Caranya melayani pesanan sangat diacungi jempol, bahkan oleh Mrs. Ryana sekalipun, pemilik kafe tersebut. Tidak heran juga para pembelinya semakin banyak yang datang kesana. Bukan cuma cita rasa khas yang dimiliki salah satu kafe bertema italia diibukota itu, tapi juga dengan keramahan yang dimiliki salah satu pekerjanya, Davin. Lelaki bule yang tampan dengan senyumnya yang sulit dilupakan bagi siapapun yang mengenalnya. Tapi sayangnya tidak ada satupun orang yang mengira bahwa seorang Davin juga memiliki penyakit yang tidak ada satupun orang yang mengetahuinya termasuk dia sendiri.

****

Davin sama sekali tidak mengenal apa itu Cinta. Bahkan sampai Alex pernah menceritakan soal gadis yang dicintainya, sempat mengkhianati dirinya. Kata Alex, cinta itu memang terasa manis diawal, namun hal itu akan menjadi racun diakhir. Begitulah katanya setelah membuang perasaan dan harapan pada gadis yang pernah singgah dihatinya.

Mendengar hal itu justru malah membuat Davin merasa masa bodoh dan terkekeh mendengarnya.

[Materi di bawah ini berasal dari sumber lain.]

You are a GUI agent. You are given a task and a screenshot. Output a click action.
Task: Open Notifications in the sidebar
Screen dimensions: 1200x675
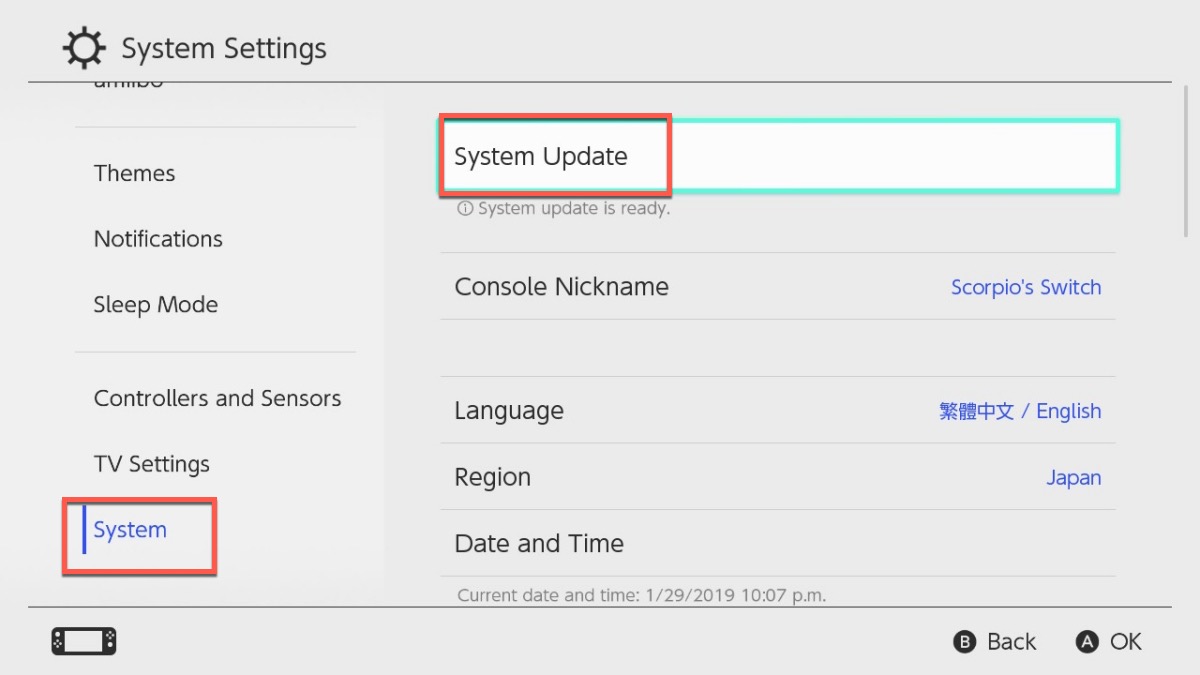point(158,239)
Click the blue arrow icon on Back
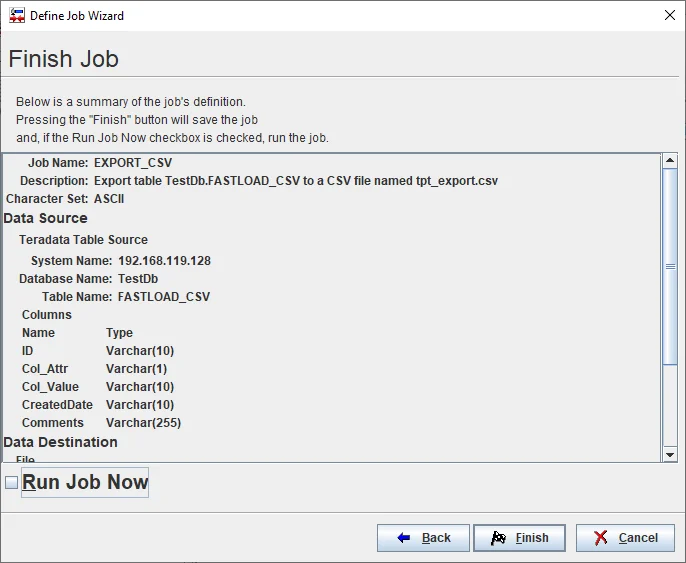 tap(404, 538)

Ia tidak mengira jika laki-laki seperti Alex menjadi seorang 'Sad Boy' setelah mengetahui dirinya baru putus dengan gadis yang pernah menjalin hubungan dengannya.

"Aku tidak peduli seberapa indahnya itu, tapi aku lebih menyayangi diriku melebihi siapapun." Kata Davin pada Alex kala itu. Alex menepak pundak Davin sambil mengangguk mantap. "Bagus." Katanya. "Karena aku tidak tahu dimana Cinta itu bisa tumbuh, dan mungkin aku akan mengubur dalam-dalam pada seorang gadis seperti apa yang kau telah kau ceritakan, Alex." Ucap Davin.